(What to produce) Everything from the line containing "Kotiin (34, 29)" through the last line of the data below should be given again exactly, both end lines included and nothing more.

(Source material)
____

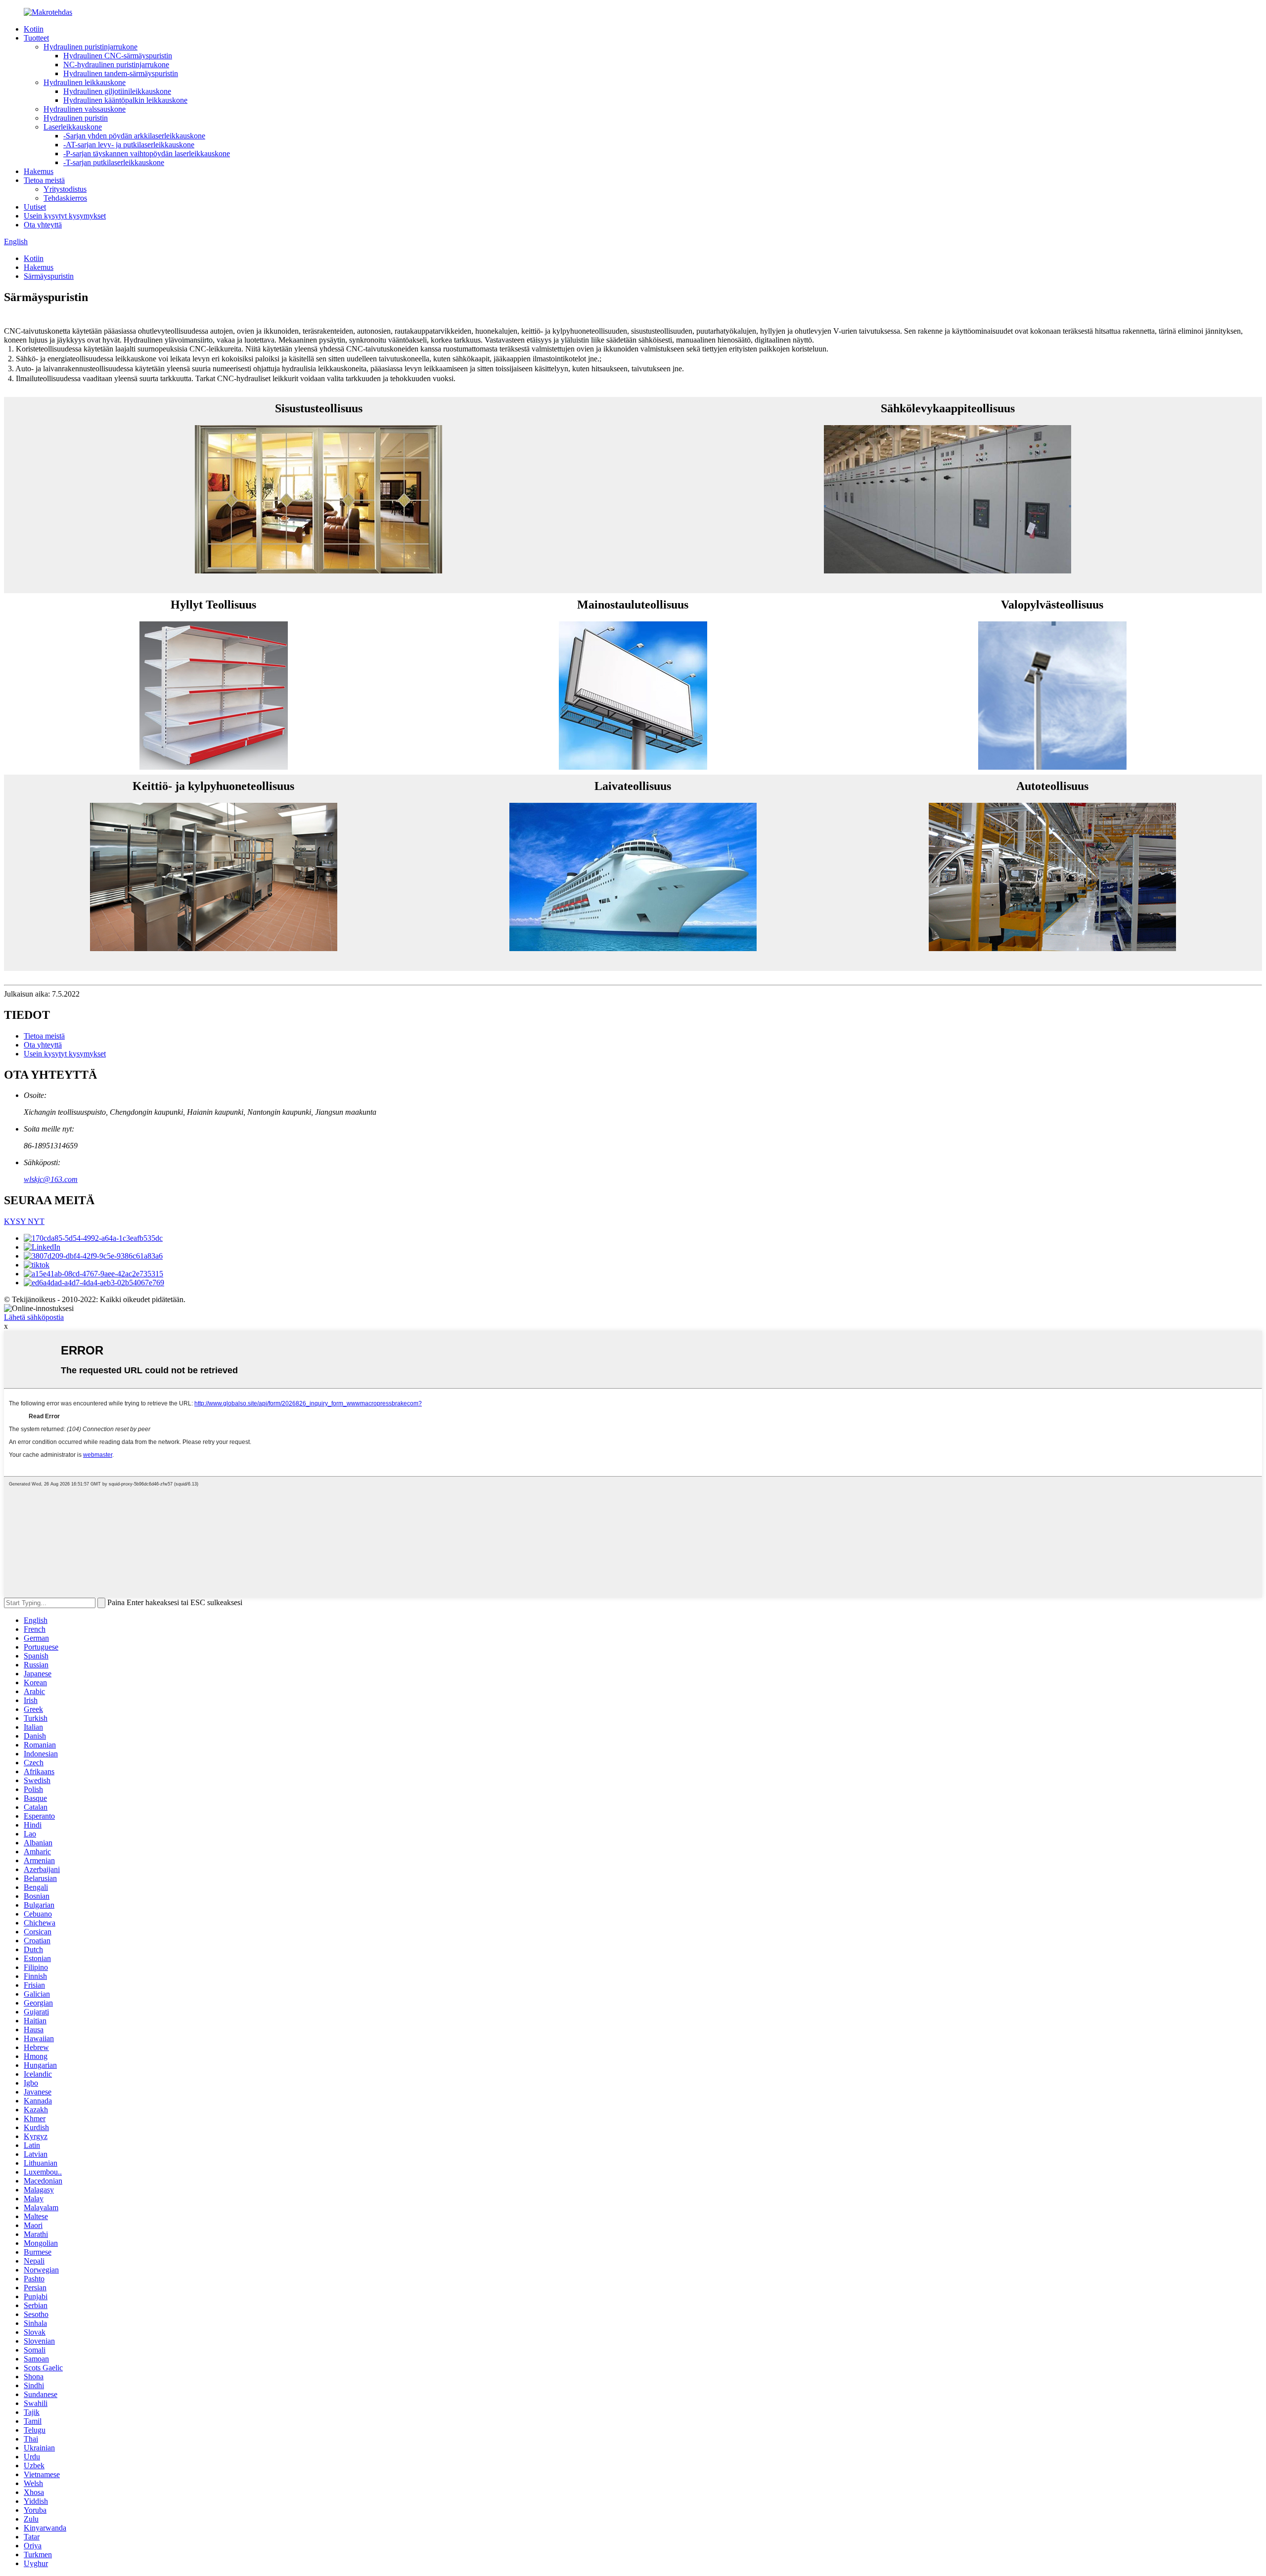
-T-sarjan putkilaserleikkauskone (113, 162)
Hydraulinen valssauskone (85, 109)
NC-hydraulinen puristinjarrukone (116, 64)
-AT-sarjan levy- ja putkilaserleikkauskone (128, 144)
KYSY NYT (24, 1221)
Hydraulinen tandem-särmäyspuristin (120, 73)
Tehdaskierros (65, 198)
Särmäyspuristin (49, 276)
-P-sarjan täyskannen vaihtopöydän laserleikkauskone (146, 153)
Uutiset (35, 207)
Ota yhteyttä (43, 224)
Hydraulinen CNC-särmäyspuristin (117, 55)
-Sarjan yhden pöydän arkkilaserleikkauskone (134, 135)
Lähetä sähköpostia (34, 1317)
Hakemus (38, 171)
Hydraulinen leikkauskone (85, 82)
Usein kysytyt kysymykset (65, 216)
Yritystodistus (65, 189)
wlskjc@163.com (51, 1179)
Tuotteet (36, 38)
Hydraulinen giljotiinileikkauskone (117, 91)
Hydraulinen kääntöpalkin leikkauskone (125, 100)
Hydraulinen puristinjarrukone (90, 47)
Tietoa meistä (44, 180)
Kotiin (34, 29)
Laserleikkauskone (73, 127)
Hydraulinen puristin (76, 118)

____

(Task output)
Kotiin (34, 29)
Laserleikkauskone (73, 127)
Hydraulinen puristin (76, 118)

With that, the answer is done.